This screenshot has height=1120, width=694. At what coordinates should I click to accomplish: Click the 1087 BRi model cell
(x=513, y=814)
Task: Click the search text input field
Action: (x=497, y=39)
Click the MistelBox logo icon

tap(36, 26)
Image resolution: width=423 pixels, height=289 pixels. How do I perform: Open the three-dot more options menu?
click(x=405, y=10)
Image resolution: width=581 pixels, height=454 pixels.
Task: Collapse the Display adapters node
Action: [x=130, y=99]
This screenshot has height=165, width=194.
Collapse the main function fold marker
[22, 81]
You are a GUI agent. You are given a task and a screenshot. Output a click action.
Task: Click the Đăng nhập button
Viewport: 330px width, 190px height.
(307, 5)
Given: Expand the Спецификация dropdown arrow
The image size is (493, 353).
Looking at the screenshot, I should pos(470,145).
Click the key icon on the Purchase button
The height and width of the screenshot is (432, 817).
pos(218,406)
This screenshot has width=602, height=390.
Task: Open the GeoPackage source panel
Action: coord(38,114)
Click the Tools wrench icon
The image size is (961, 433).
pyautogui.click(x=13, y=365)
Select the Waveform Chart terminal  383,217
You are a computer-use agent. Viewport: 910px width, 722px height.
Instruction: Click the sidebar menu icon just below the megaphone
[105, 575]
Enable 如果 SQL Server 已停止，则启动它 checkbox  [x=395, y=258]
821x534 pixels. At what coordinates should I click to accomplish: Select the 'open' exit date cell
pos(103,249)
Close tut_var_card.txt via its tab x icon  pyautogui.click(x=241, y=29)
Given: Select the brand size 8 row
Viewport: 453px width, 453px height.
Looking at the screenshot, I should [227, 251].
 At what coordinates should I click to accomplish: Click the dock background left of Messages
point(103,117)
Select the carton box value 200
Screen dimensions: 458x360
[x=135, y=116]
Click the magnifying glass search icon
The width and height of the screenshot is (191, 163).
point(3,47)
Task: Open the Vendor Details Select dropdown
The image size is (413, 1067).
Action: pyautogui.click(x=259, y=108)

- _Your assignment_: Give back each line above exactly as written.

- _Result for this exercise_:
This screenshot has height=1120, width=694. At what coordinates should I click to accomplish: Click the 1087 BRi model cell
(x=513, y=814)
Task: Click the search text input field
Action: (x=497, y=39)
Click the MistelBox logo icon

tap(36, 26)
Image resolution: width=423 pixels, height=289 pixels. How do I perform: Open the three-dot more options menu?
click(x=405, y=10)
Image resolution: width=581 pixels, height=454 pixels.
Task: Collapse the Display adapters node
Action: [x=130, y=99]
This screenshot has height=165, width=194.
Collapse the main function fold marker
[22, 81]
You are a GUI agent. You are given a task and a screenshot. Output a click action.
Task: Click the Đăng nhập button
Viewport: 330px width, 190px height.
(307, 5)
Given: Expand the Спецификация dropdown arrow
The image size is (493, 353).
Looking at the screenshot, I should pos(470,145).
Click the key icon on the Purchase button
The height and width of the screenshot is (432, 817).
pos(218,406)
This screenshot has width=602, height=390.
Task: Open the GeoPackage source panel
Action: coord(38,114)
Click the Tools wrench icon
The image size is (961, 433).
pyautogui.click(x=13, y=365)
Select the Waveform Chart terminal  383,217
You are a computer-use agent. Viewport: 910px width, 722px height.
Instruction: Click the sidebar menu icon just below the megaphone
[105, 575]
Enable 如果 SQL Server 已停止，则启动它 checkbox  [x=395, y=258]
821x534 pixels. At what coordinates should I click to accomplish: Select the 'open' exit date cell
pos(103,249)
Close tut_var_card.txt via its tab x icon  pyautogui.click(x=241, y=29)
Given: Select the brand size 8 row
Viewport: 453px width, 453px height.
Looking at the screenshot, I should [227, 251].
 At what coordinates should I click to accomplish: Click the dock background left of Messages
point(103,117)
Select the carton box value 200
Screen dimensions: 458x360
[x=135, y=116]
Click the magnifying glass search icon
The width and height of the screenshot is (191, 163).
point(3,47)
Task: Open the Vendor Details Select dropdown
The image size is (413, 1067).
Action: pyautogui.click(x=259, y=108)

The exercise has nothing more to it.